REQUEST — Copy the records from the line containing "The image size is (563, 271)." through the end, keeping both ends, and leave out the pictures.

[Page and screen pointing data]
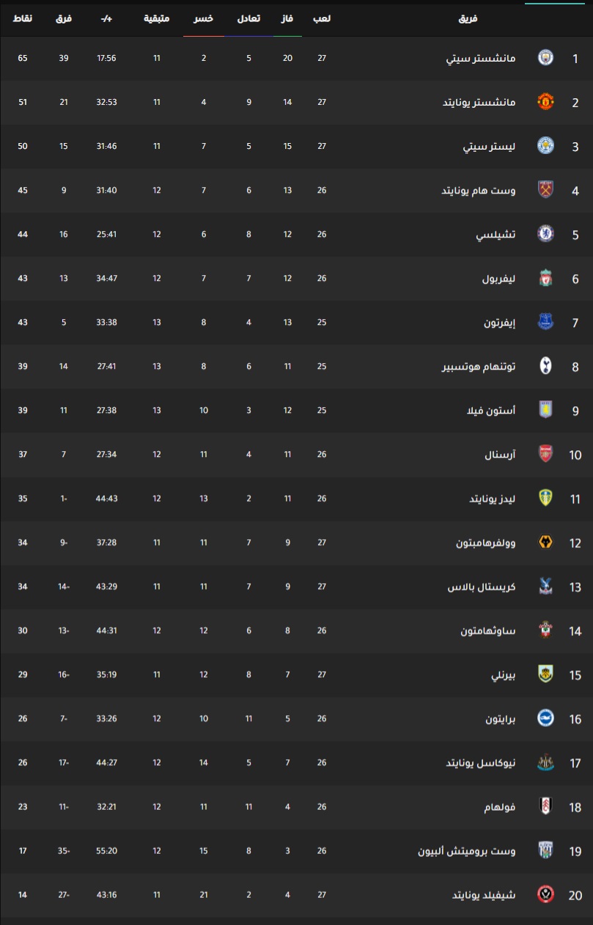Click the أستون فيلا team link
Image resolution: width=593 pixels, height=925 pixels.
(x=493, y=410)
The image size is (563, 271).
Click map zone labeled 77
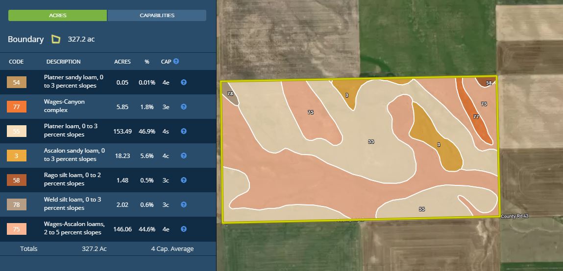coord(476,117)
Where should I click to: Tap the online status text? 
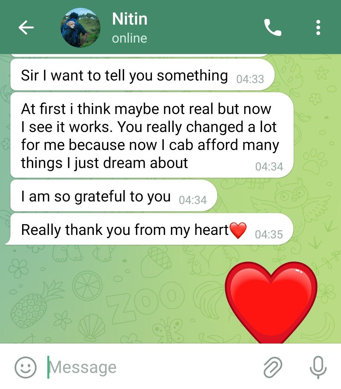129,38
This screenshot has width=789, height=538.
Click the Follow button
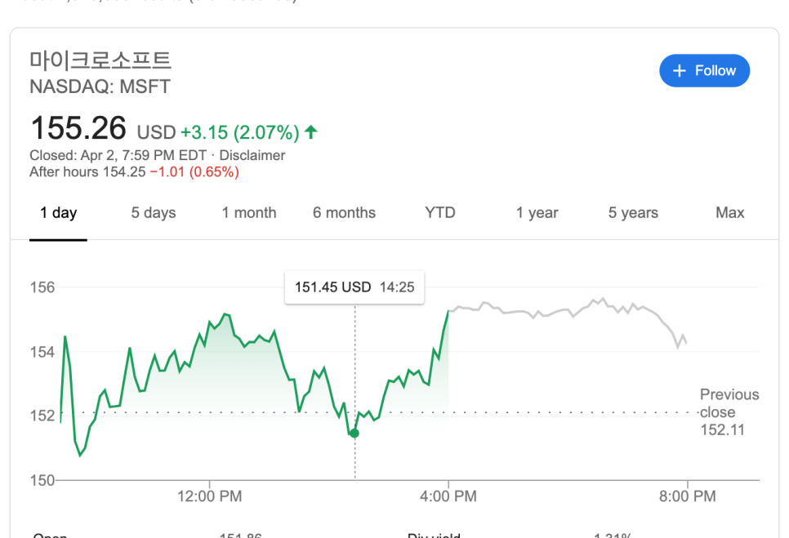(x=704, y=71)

WRITTEN SOLUTION —
The image size is (563, 271).
Click map zone labeled 77
coord(476,117)
Where should I click to: Tap the online status text? 
129,38
This screenshot has width=789, height=538.
Click the Follow button
(x=704, y=71)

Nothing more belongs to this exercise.